Whether it’s a one-off severe impulse hit of sound or the result or prolonged exposure to sound levels that can exceed what is acceptable for the human ear, such occurrences can cause your hearing to deteriorate over time. And while age will eventually ensure we no longer hear certain higher frequencies, excessive exposure to loud noise will ensure the range of sounds we hear will only deteriorate more quickly.
For those that work in industrial workplaces such as warehouses, factories and mines or use machinery such as power drills and chainsaws, it is more likely than not that the noise levels you’re being exposed to could lead to some level of deafness if not dealt with appropriately. Luckily, managing noise levels simply comes down to being aware of your surroundings and taking the appropriate safety measures.
The first safety measure is the very logical choice of wearing hearing protection.

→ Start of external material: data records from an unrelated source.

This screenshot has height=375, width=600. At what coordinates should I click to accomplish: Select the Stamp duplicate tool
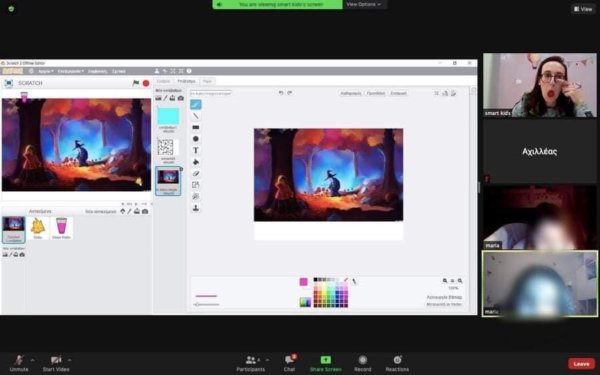[x=196, y=208]
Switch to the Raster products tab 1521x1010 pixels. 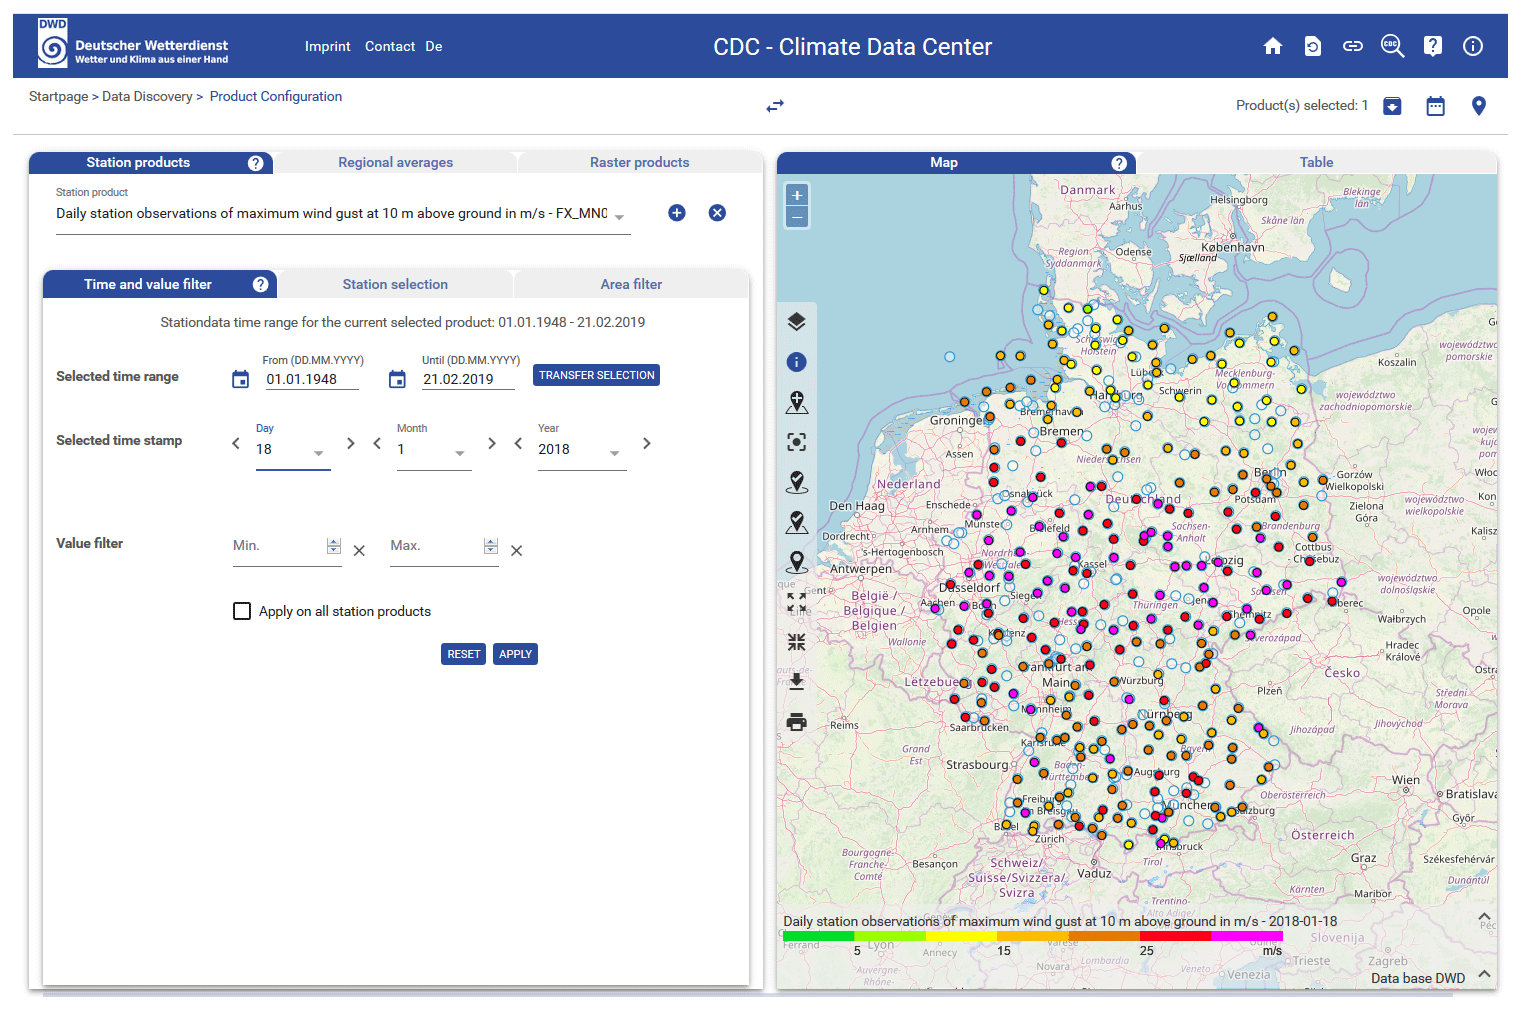[639, 162]
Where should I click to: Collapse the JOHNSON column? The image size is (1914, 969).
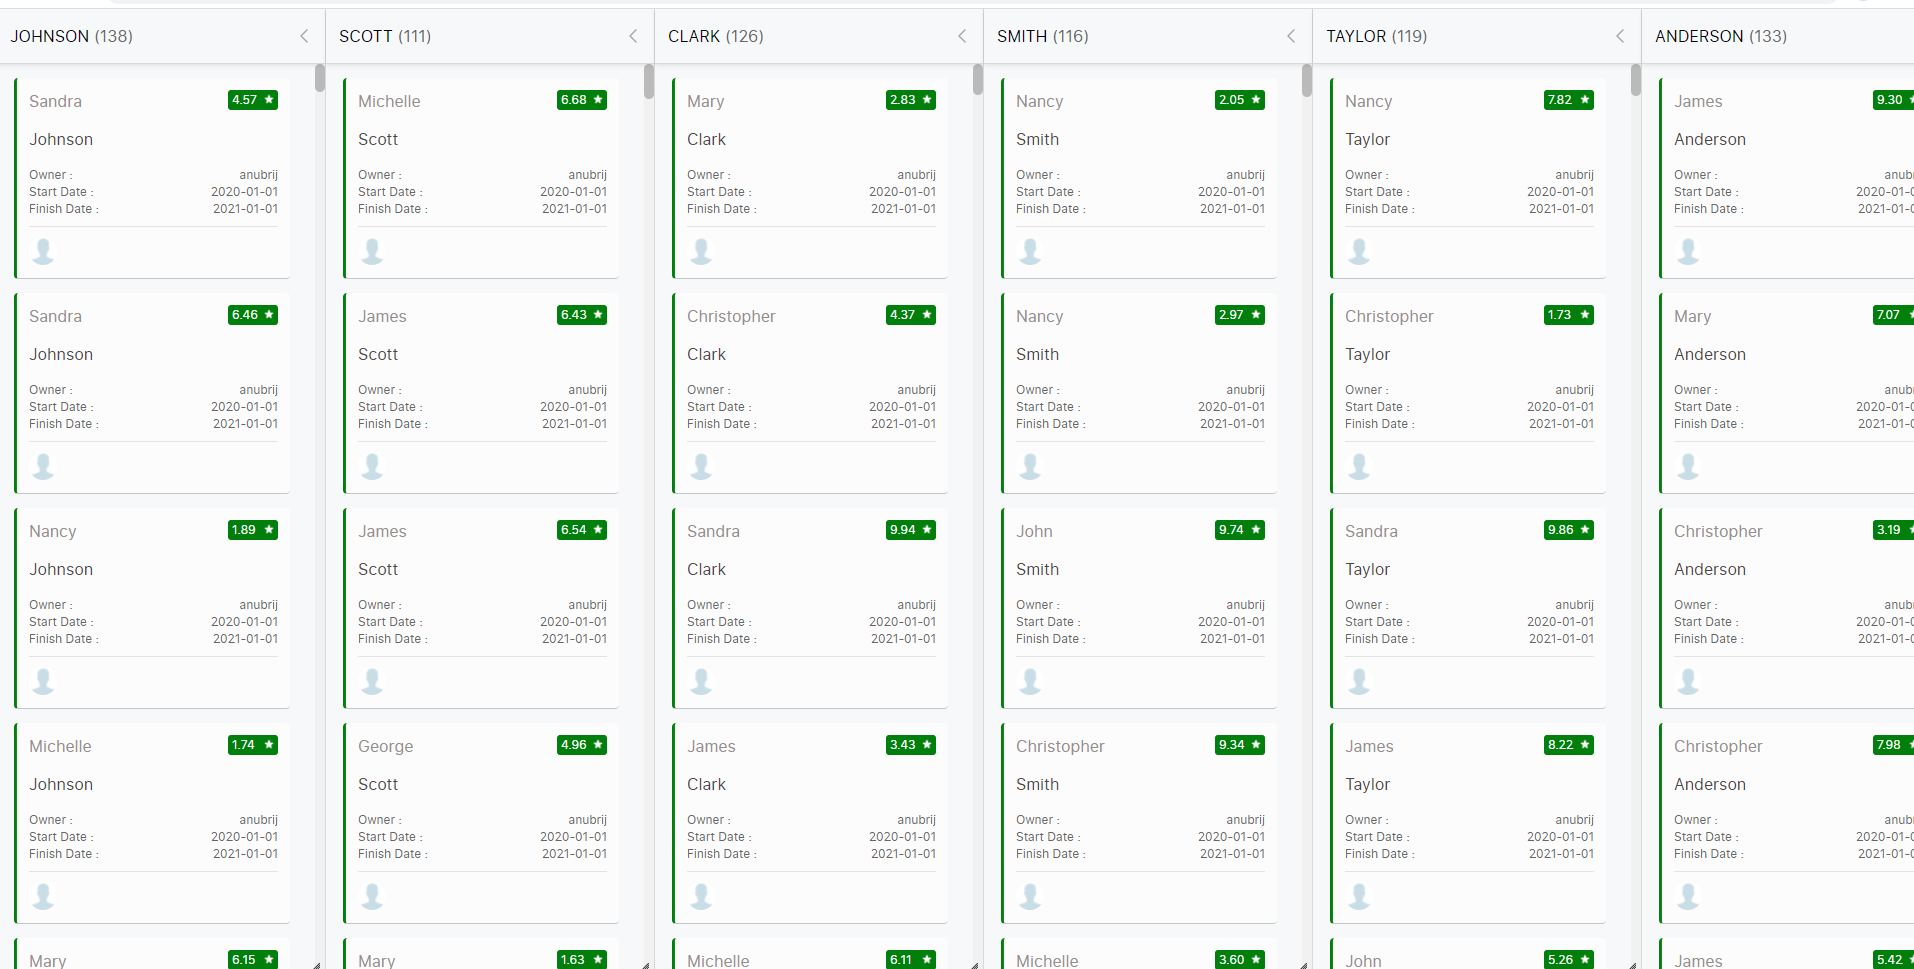coord(303,36)
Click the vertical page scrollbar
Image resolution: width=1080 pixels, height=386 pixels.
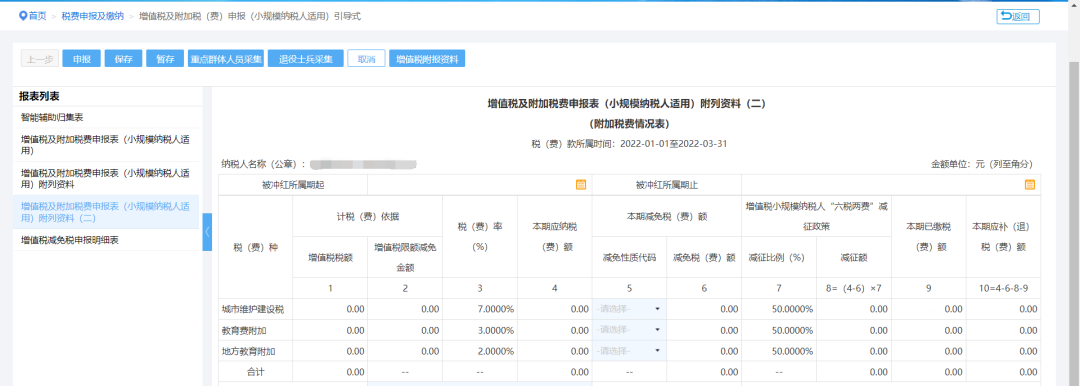click(x=1074, y=207)
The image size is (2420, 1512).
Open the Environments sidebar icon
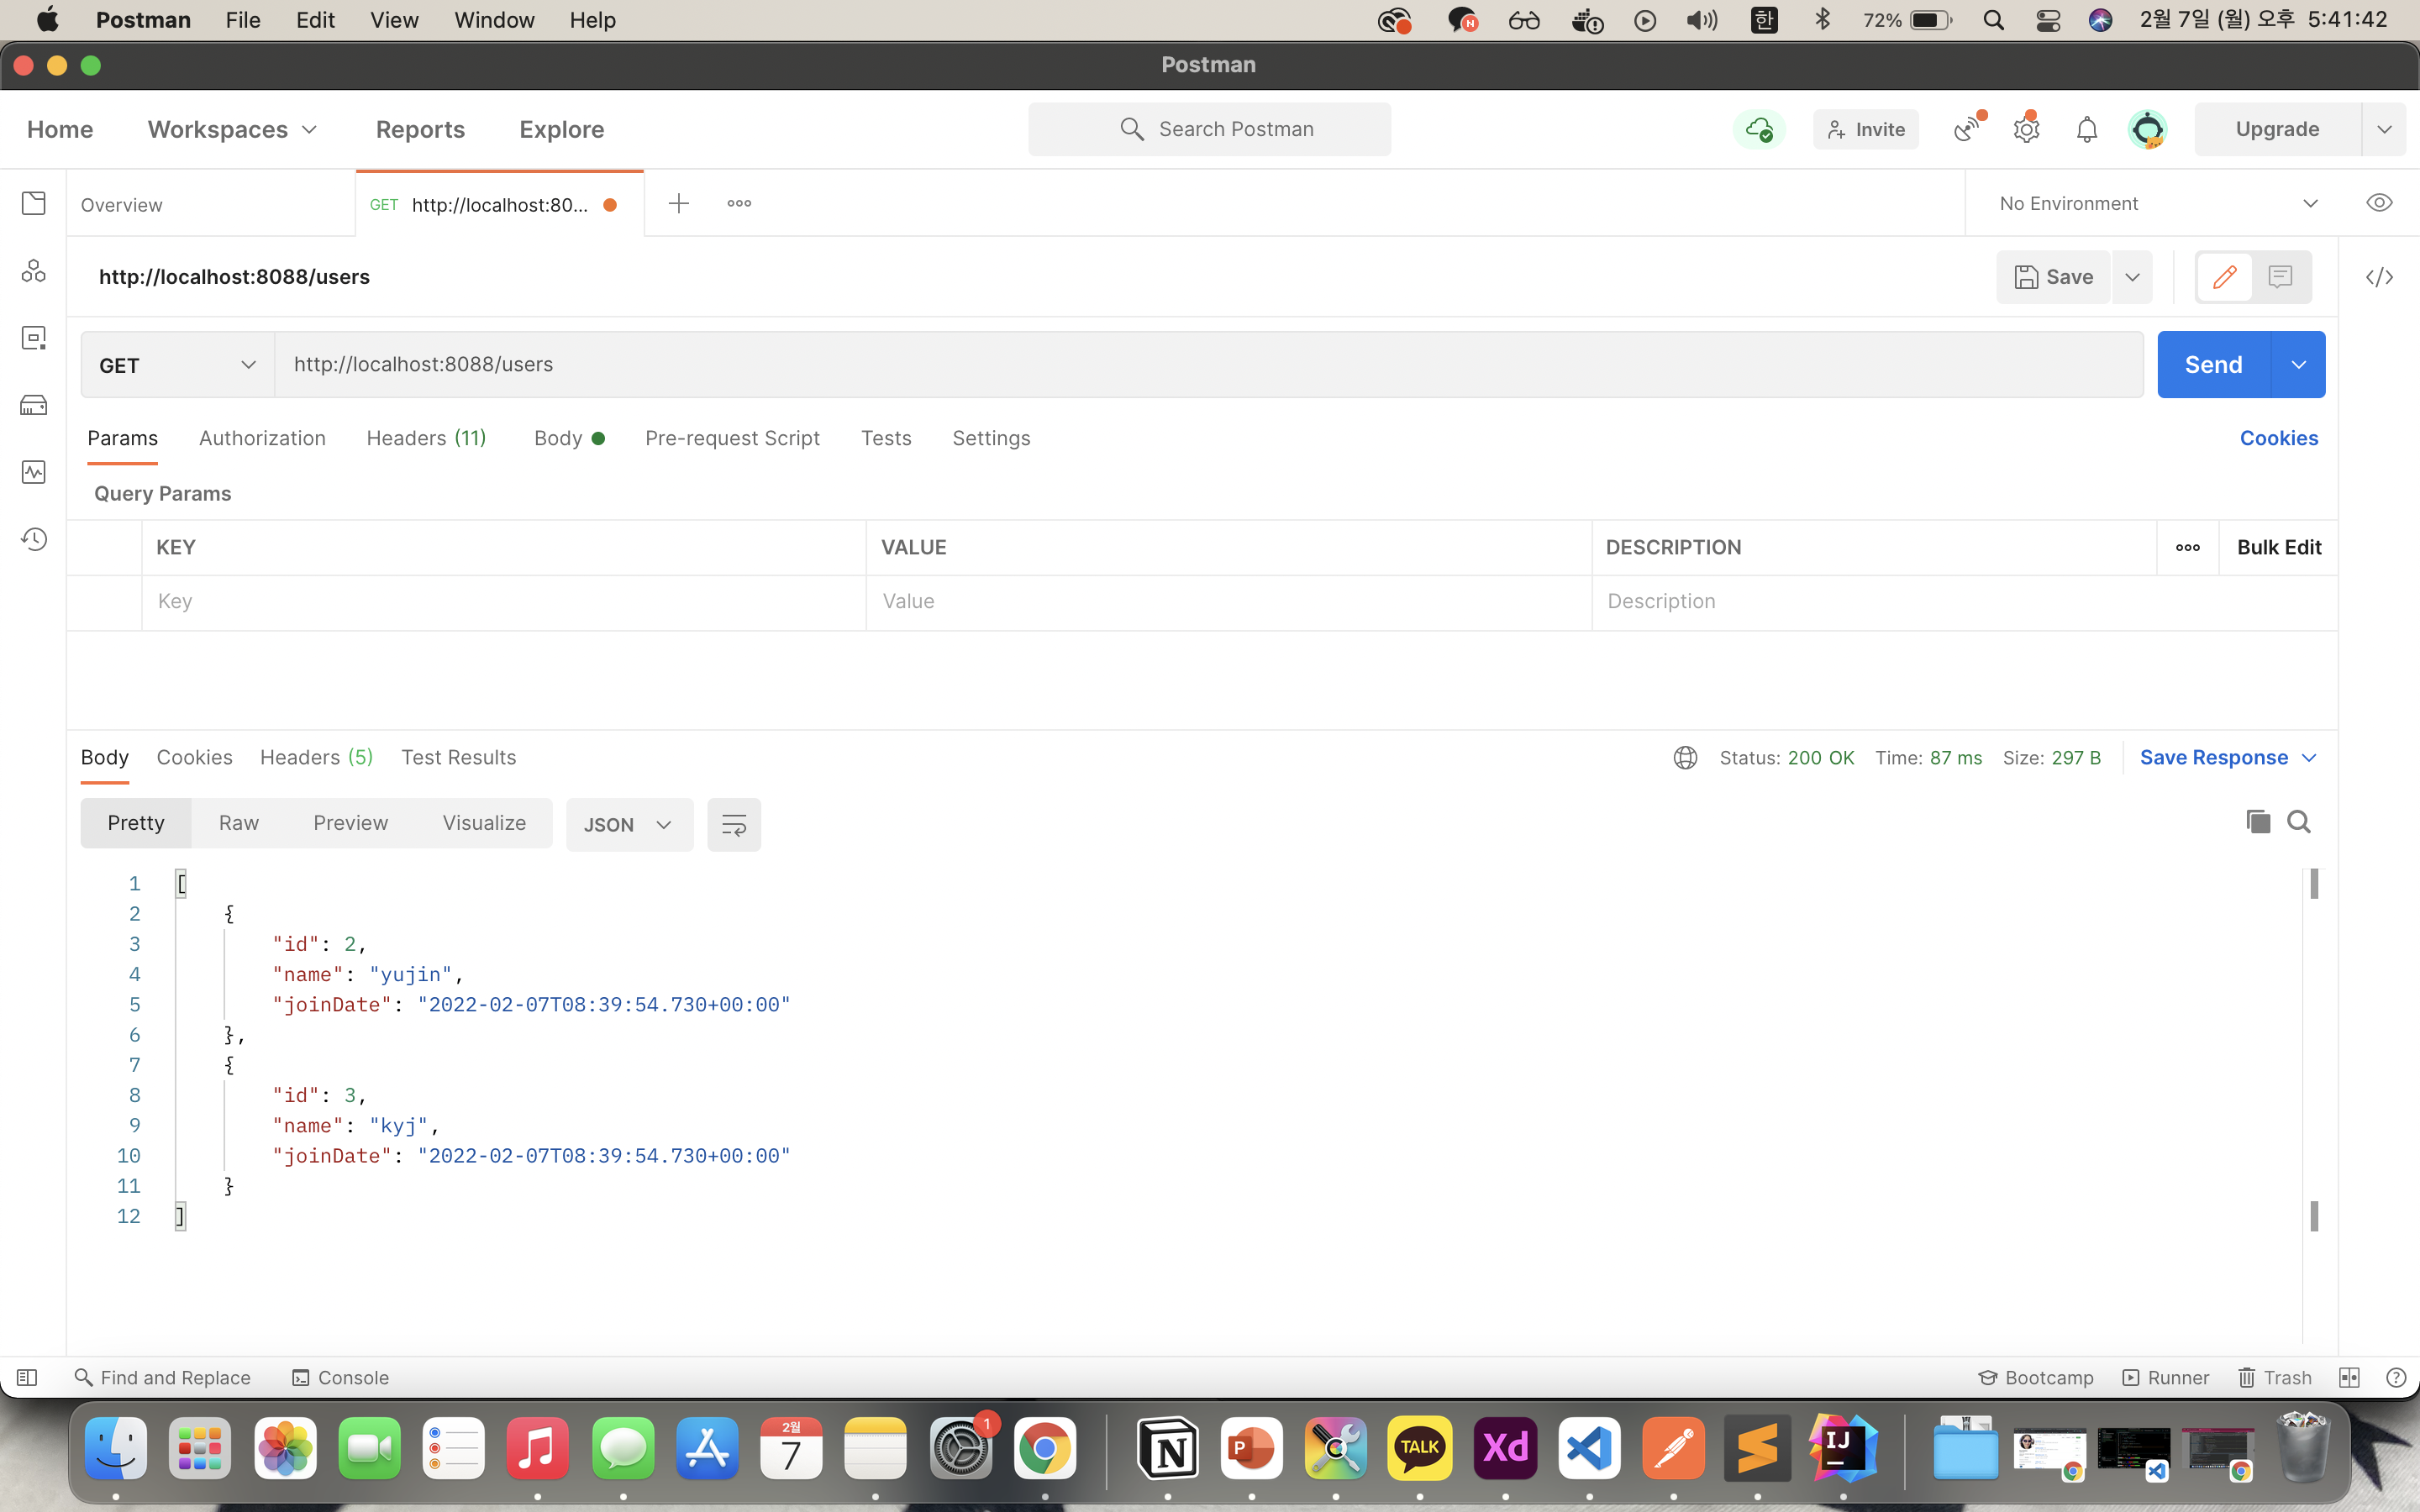tap(34, 338)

By design, hearing protection helps cancel out a large amount of noise around you. It’s thick material absorbs the sound and can also insulate and keep your ears warm if you’re working in a cold environment. Different types of hearing protection also offer different features, such as some including embedded two-way radios if it is important for you still maintain communication with others while cancelling out other, more damaging noises.
Second, you need to be aware of the noise you’re surrounded by. Whether you’re working or just in your day-to-day life, you’d be surprised how many sounds actually exceed 85 decibels (dBA), which is the threshold before sounds can become damaging to the human ear. For example, if you chose to go to a football game, the average noise levels encountered there range from between 100 to 120 dBA. Using a lawn mower can range between 82 to 103 dBA. And the typical use of an MP3 player, depending on your volume settings, can range from an acceptable 75 dBA to a damaging 114 dBA on average. These noise levels aren’t going to be damaging if you’re exposed to them in short instalments, but they can be if your job or life in general leads to you being around noise sources such as these on a frequented basis.
Finally, when possible, try to reduce noise or distance yourself from it. Of course, this may not work in all circumstances, especially considering some will require you to stay near the source of where the noise is coming from. However, even standing a few feet back can reduce the intensity of the noise and the impact it has on your hearing. And depending on what tools you use, there are often quieter versions of these tools available. A basic example is that you could invest in a chainsaw with a lower dBA output level than more traditional chainsaws.